Когда комиссия кончала свою работу, Менделеев находился за границей. Вернувшись в Петербург, он узнал, что комиссия рекомендовала отменить откуп и установить акциз, то есть налог в 15 копеек с каждого пуда произведенного керосина. «Тогда же я высказался против этой последней меры, – писал Дмитрий Иванович, – но все же считал, что и обложенная акцизом нефтяная промышленность будет разливаться, когда добыча нефти станет свободным делом. Так и случилось: как только нефтяные источники были проданы в частные руки, в Баку оказалась огромная масса добываемой нефти, ценность которой весьма понизилась против первоначальной. Вырыли буровые колодцы, дающие десятки тысяч пудов нефти ежедневно и постоянно, избытки сырой нефти образовали целые озера. При такой массе нефти учредилось много заводов для переделки ее на керосин, основан был около Баку целый городок… в в нем сосредоточилась сотня больших и малых керосиновых заводов».

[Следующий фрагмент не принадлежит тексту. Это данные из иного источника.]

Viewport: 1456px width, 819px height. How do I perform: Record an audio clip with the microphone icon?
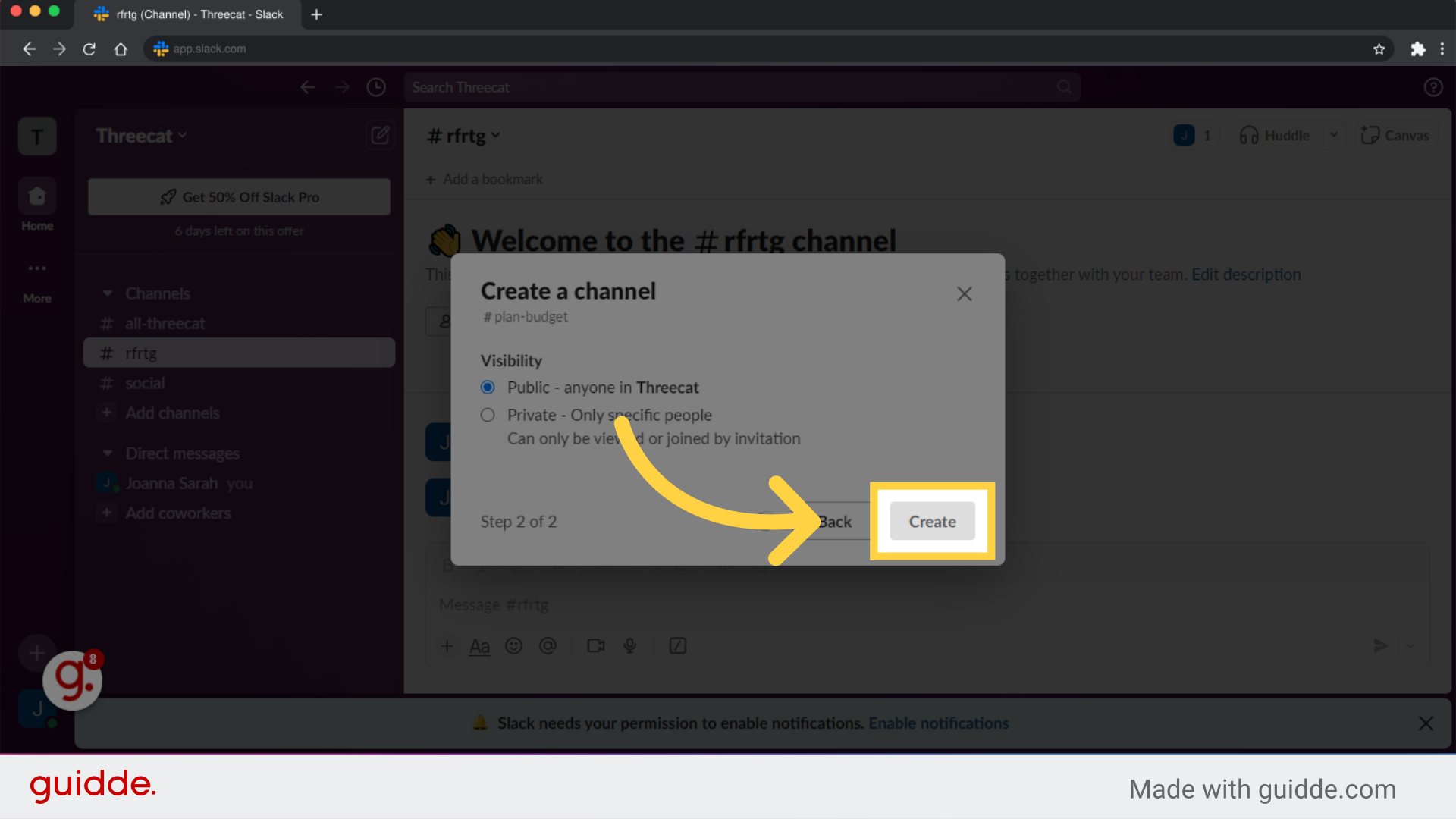(x=629, y=645)
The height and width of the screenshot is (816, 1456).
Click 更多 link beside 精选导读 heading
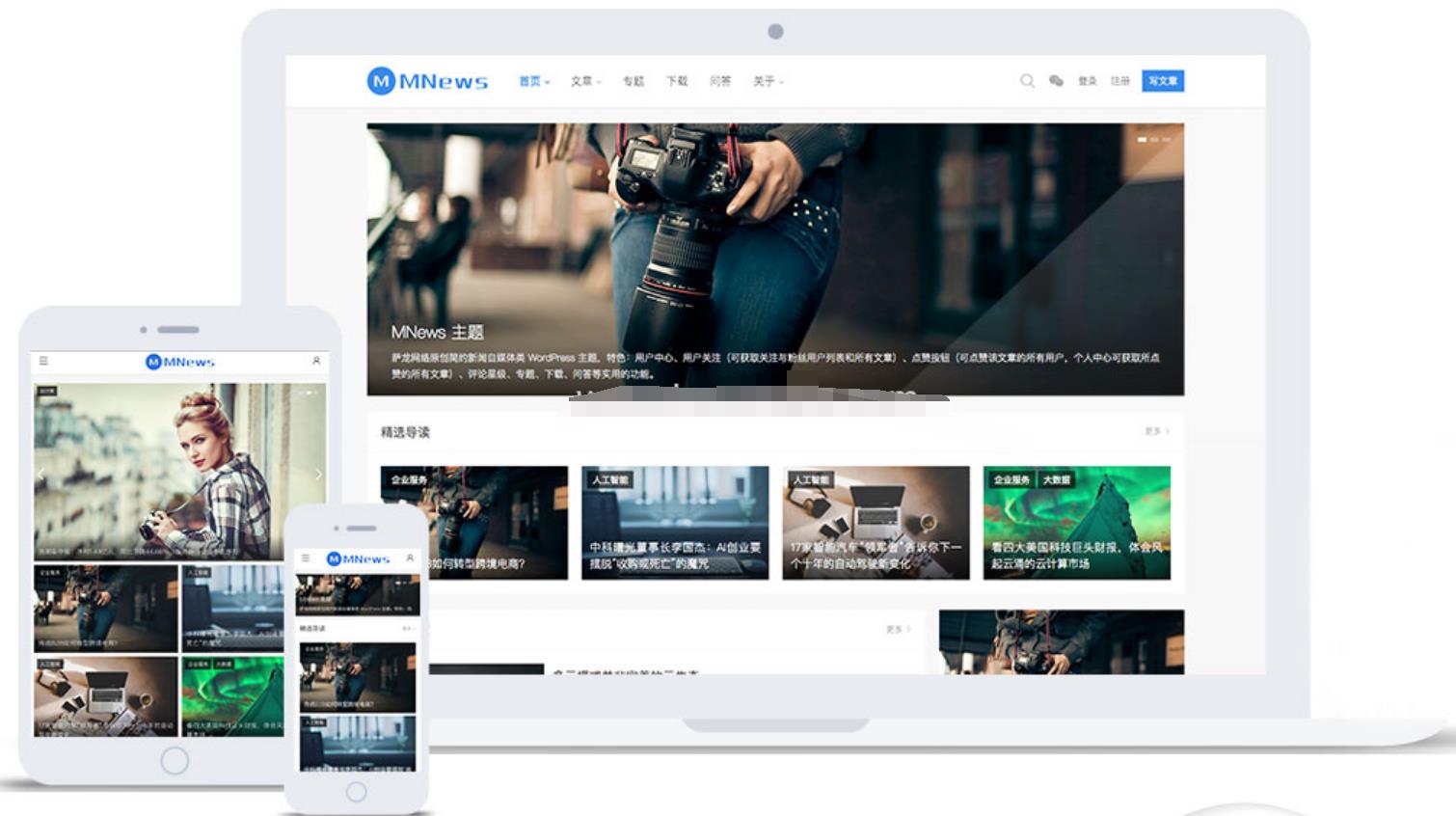(x=1156, y=431)
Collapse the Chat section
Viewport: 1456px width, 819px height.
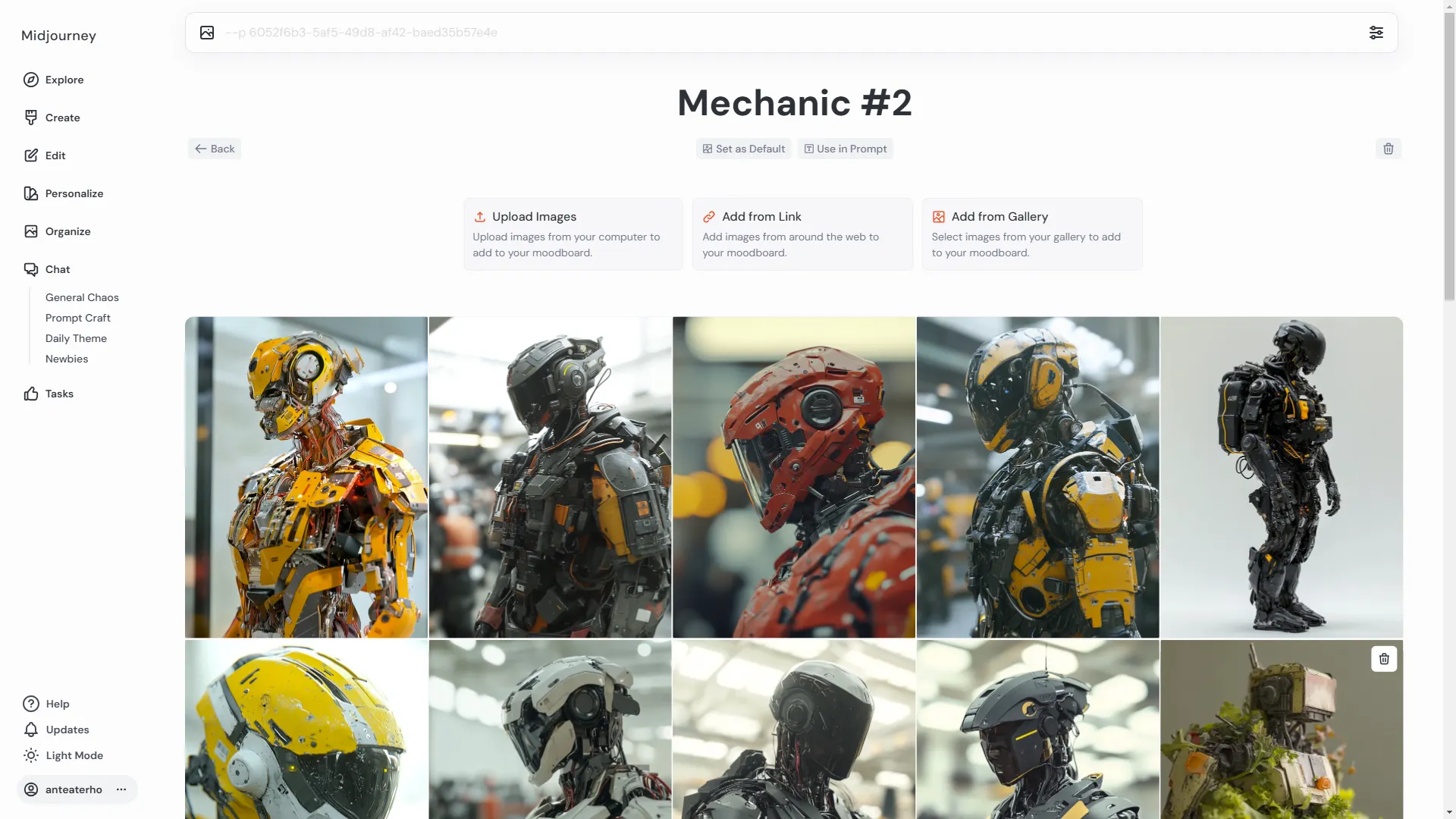pos(57,269)
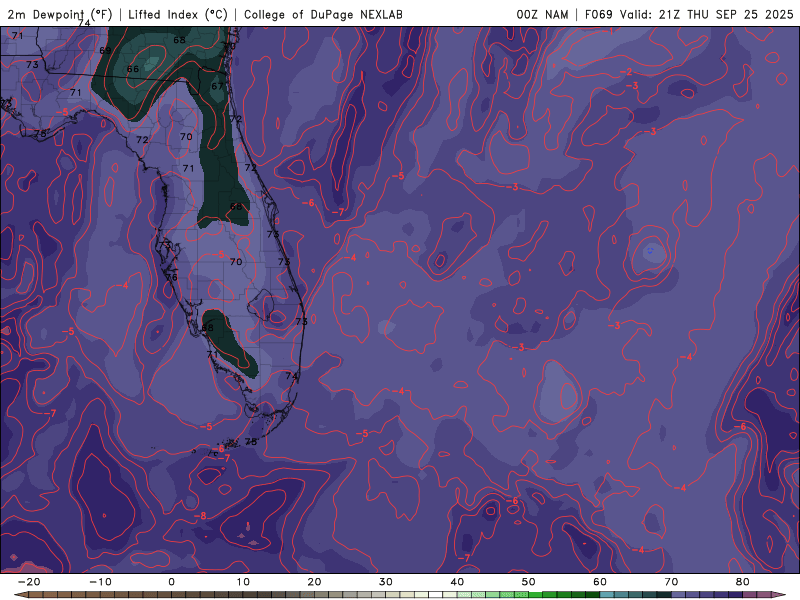Click the -2 lifted index contour label
This screenshot has width=800, height=600.
point(628,72)
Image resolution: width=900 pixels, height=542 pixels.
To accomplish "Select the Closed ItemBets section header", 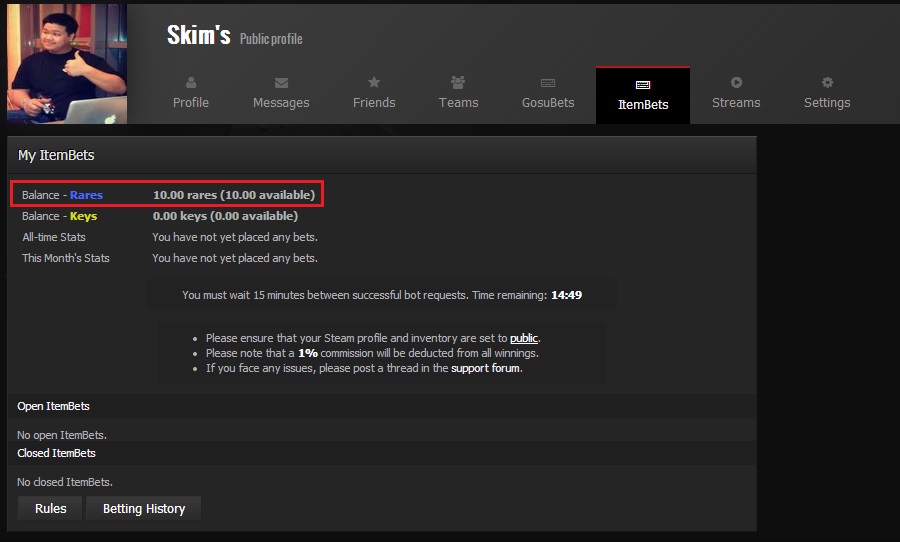I will 57,453.
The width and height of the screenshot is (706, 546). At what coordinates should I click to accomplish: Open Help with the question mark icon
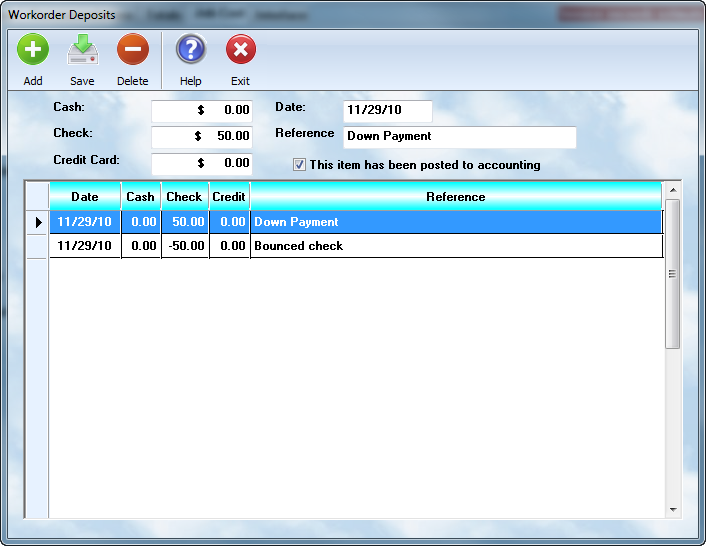pos(190,49)
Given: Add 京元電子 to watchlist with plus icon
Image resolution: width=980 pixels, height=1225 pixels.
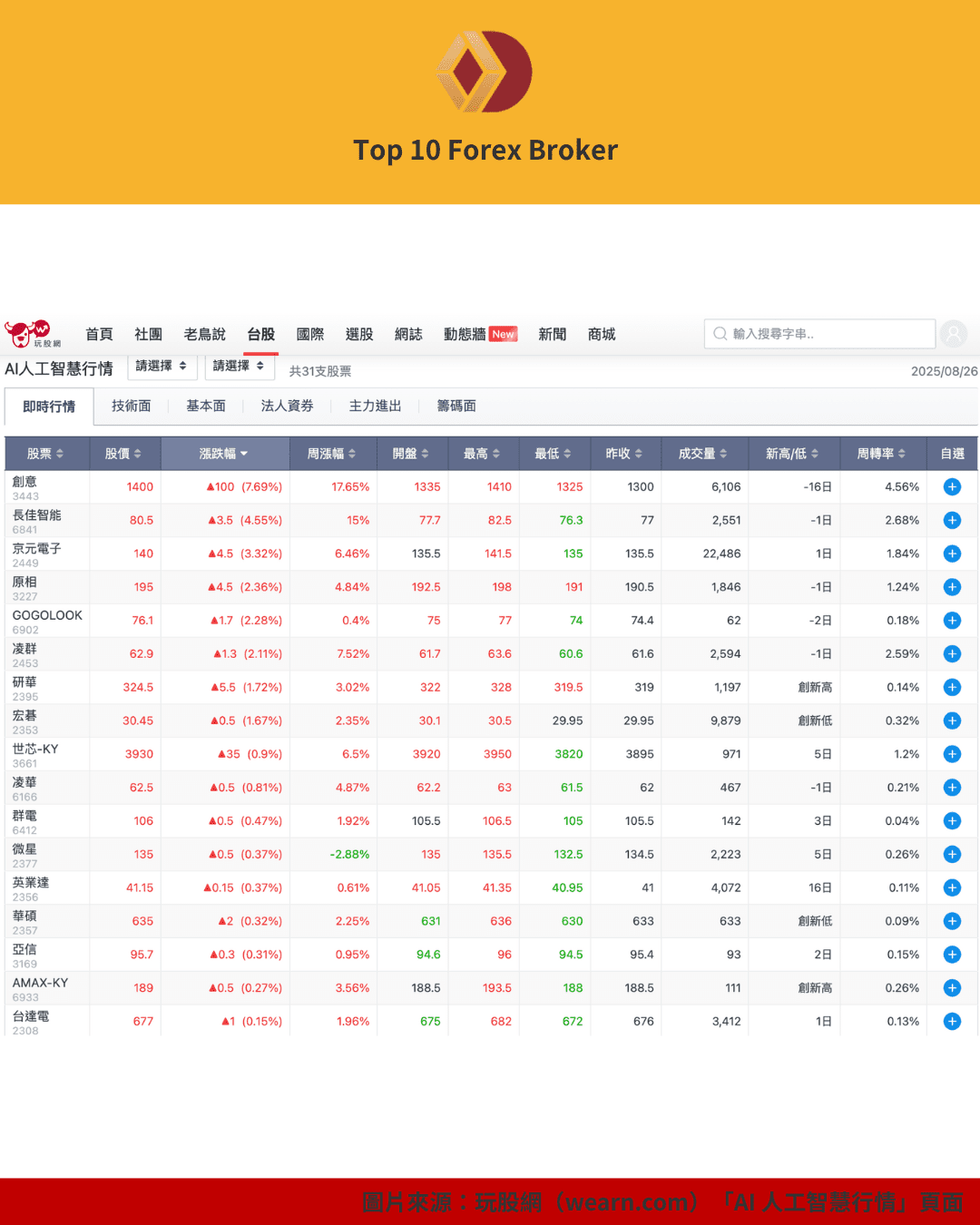Looking at the screenshot, I should (x=952, y=554).
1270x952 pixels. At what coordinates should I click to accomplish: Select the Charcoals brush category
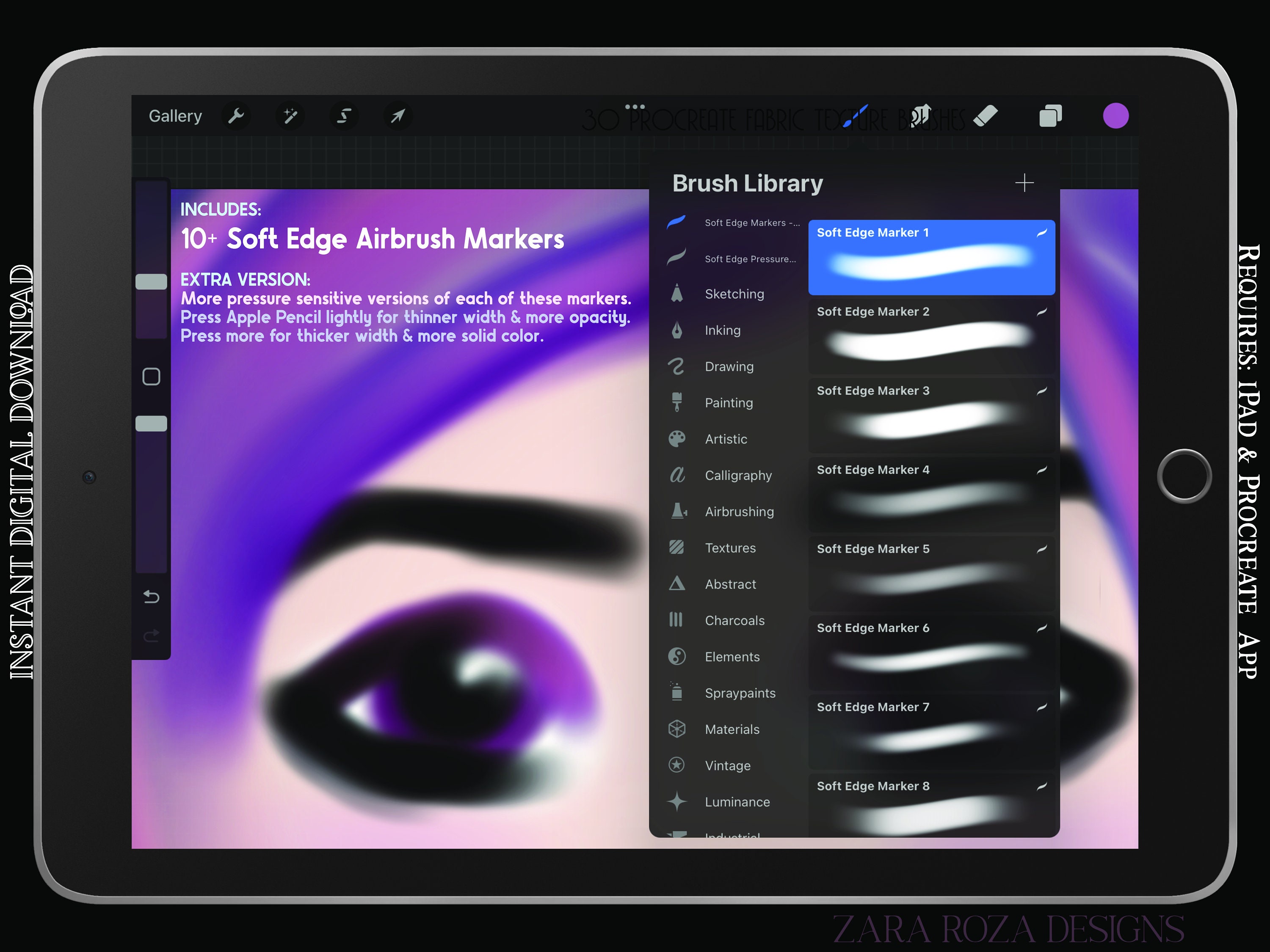click(x=734, y=620)
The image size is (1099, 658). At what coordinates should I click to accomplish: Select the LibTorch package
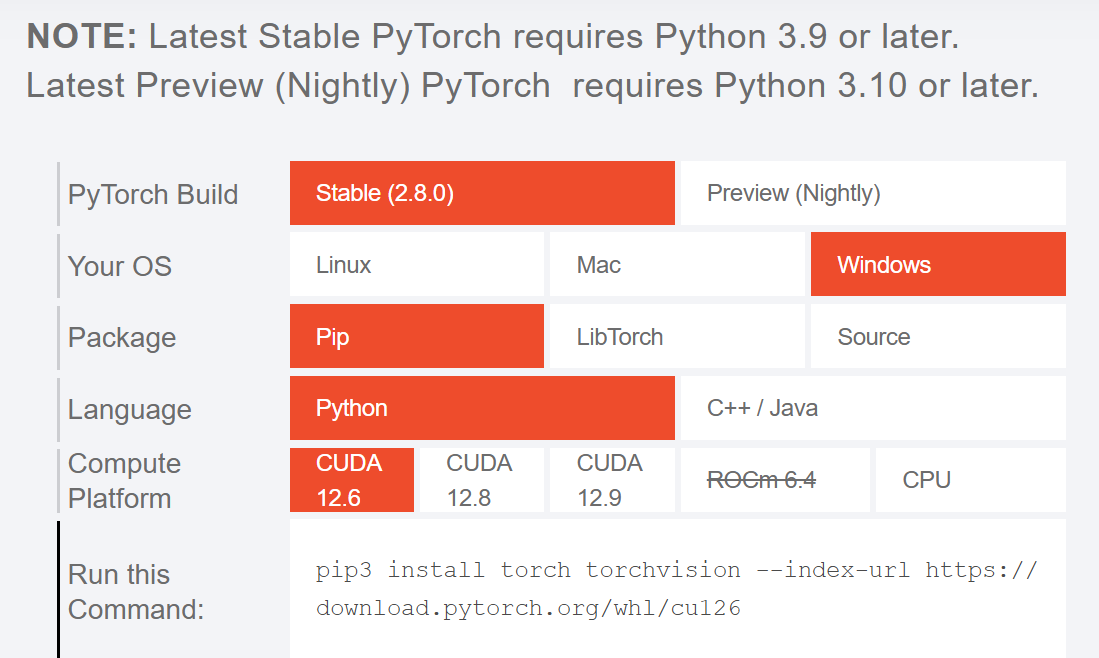(x=676, y=337)
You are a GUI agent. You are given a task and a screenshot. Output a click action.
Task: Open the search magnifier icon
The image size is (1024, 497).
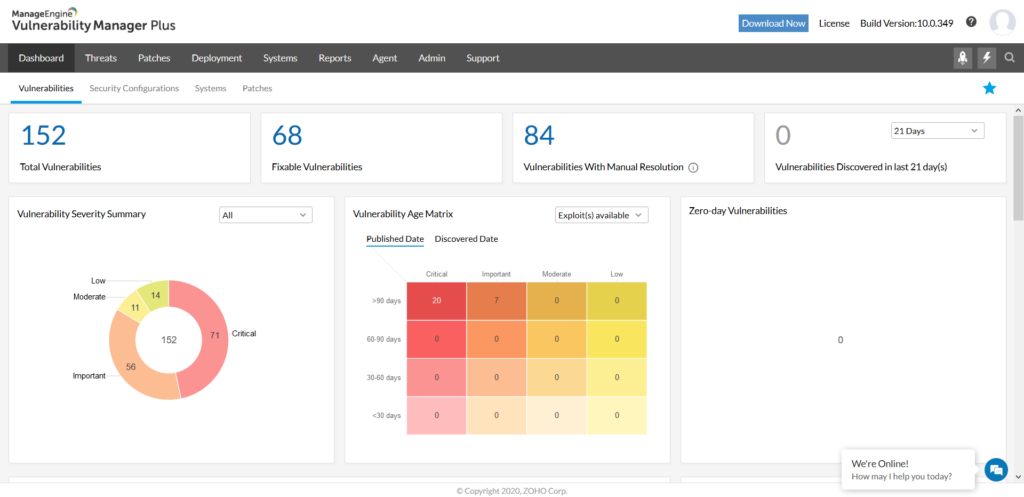pos(1009,58)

Однако акциз оказался как бы миной замедленного действия. Поскольку платить налог следовало не с действительно полученного количества керосина, а с емкости перегонных кубов и времени их работы, заводчикам было выгодно перегонять только легкие фракции. Перегонка тяжелых продуктов, которых в бакинской нефти было раза в два больше, чем в пенсильванской, требовала много времени; керосин, полученный из них, вышел бы очень дорогим. Поэтому 2/ 3нефти, оставшейся после отгона керосина, были столь тягостны заводам, что их нередко жгли прямо в поле. «Гнали скоро, сбывали как могли, и тому, кто сразу давал какую-либо цену, – писал Менделеев. – …Бакинский керосин получался… с качествами весьма невысокими, и на первое время это обстоятельство было чрезвычайно вредно для развития промысла, – родилось… предубеждение противу «русского» керосина. Но все-таки дело развивалось, потому что были большие и, можно сказать, уродливые барыши…»

Конец «уродливым барышам» бакинских нефтяных королей – Мирзоевых, Губониных, Лианозовых, Тер-Акоповых и других – положил знаменитый нефтяной кризис, разразившийся в 1875 году. Цены на нефть и керосин на русском рынке вдруг резко упали, на Кавказе закрылось сразу множество заводов, и в промышленных кругах началась паника, тем более страшная, что большинству заинтересованных лиц причины неожиданного обесценения нефти и керосина представлялись совершенно загадочными. В Баку, Тифлисе и Петербурге срочно были составлены комиссии для рассмотрения вопроса. В одну из них и был приглашен Дмитрий Иванович, которого «стали слушать в этих делах» после Парижской выставки.